There is considerable evidence in support of this theory, including:

● Morning sickness is very common among pregnant women, which argues in favor of it being a functional adaptation and against the idea that it is a pathology.
● Fetal vulnerability to toxins peaks at around 3 months, which is also the time of peak susceptibility to morning sickness.
● There is a good correlation between toxin concentrations in foods, and the tastes and odors that cause revulsion.
● Women who have no morning sickness are more likely to miscarry or to bear children with birth defects.

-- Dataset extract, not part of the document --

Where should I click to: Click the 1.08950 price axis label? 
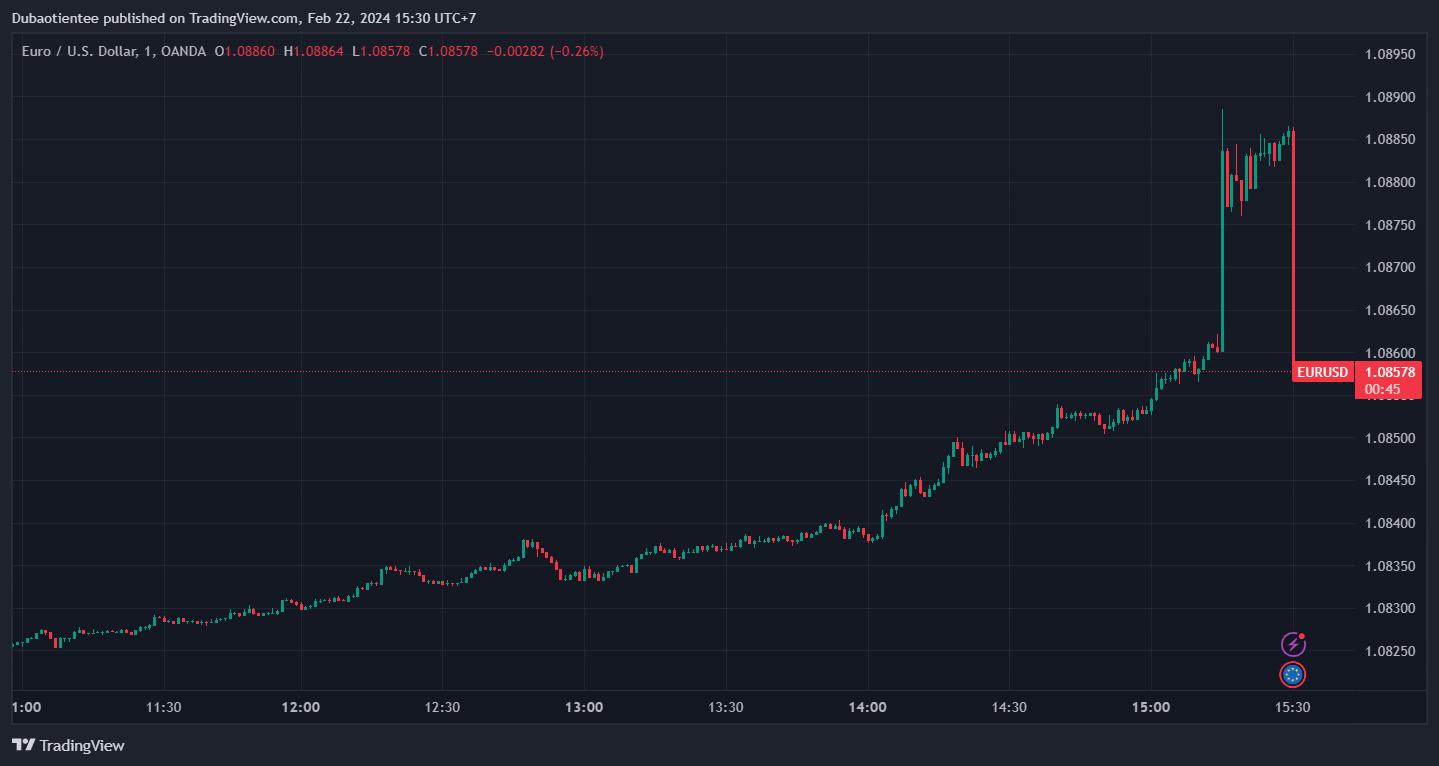click(x=1390, y=54)
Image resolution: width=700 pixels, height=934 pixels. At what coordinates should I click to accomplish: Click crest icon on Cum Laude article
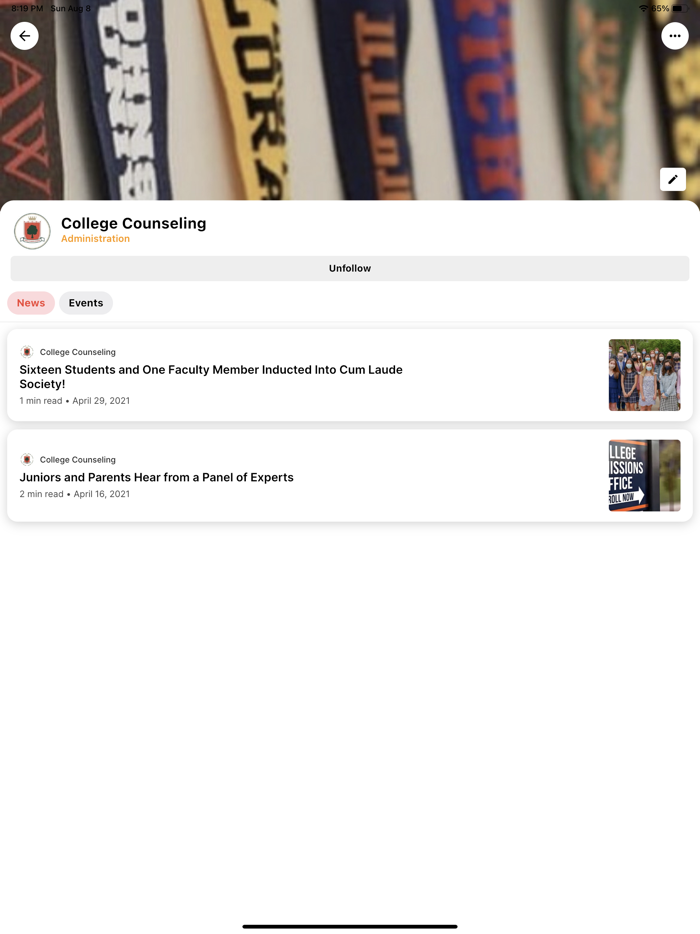pyautogui.click(x=27, y=351)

In addition to protecting the fetus, morning sickness may also protect the mother. Pregnant women's immune systems are suppressed during pregnancy, presumably to reduce the chances of rejecting tissues of their own offspring. Because of this, animal products containing parasites and harmful bacteria can be especially dangerous to pregnant women. There is evidence that morning sickness is often triggered by animal products including meat and fish.

If morning sickness is a defense mechanism against the ingestion of toxins, the prescribing of anti-nausea medication to pregnant women may have the undesired side effect of causing birth defects or miscarriages by encouraging harmful dietary choices. On the other hand, many domestic vegetables have been purposely bred to have lower levels of toxins than in the distant past, and so the level of threat to the embryo may not be as high as it was when the defense mechanism first evolved.

Treatments

Teatments for morning sickness typically aim to lessen the symptoms of nausea, rather than attacking the root cause(s) of the nausea. Treatments include:

● Lemons, particularly the smelling of freshly cut lemons.
● Avoiding an empty stomach.
● Accommodating food cravings and aversions.
● Eating five or six small meals per day, rather than three large ones.
● Eating cabbage.
● Trying the BRAT diet: bananas, rice, applesauce, toast and tea.
● Ginger, in capsules, tea, ginger ale, or ginger snaps.
● Eating dry crackers in the morning.
● Drinking liquids 30 to 45 minutes after eating solid food.
● If liquids are vomited, sucking ice cubes made from water or fruit juice or trying lollipops.
● Vitamin B6 (either pyridoxine or pyridoxamine), often taken in combination with the antihistamine doxylamine (Diclectin).

A doctor may prescribe anti-nausea medications if the expectant mother suffers from dehydration or malnutrition as a result of her morning sickness, a condition known as hyperemesis gravidarum. In the US, Zofran (ondansetron) is the usual drug of choice, though the high cost is prohibitive for some women; in the UK, older drugs with which there is a greater experience of use in pregnancy are preferred, with first choice being promethazine otherwise as second choice metoclopramide, or prochlorperazine.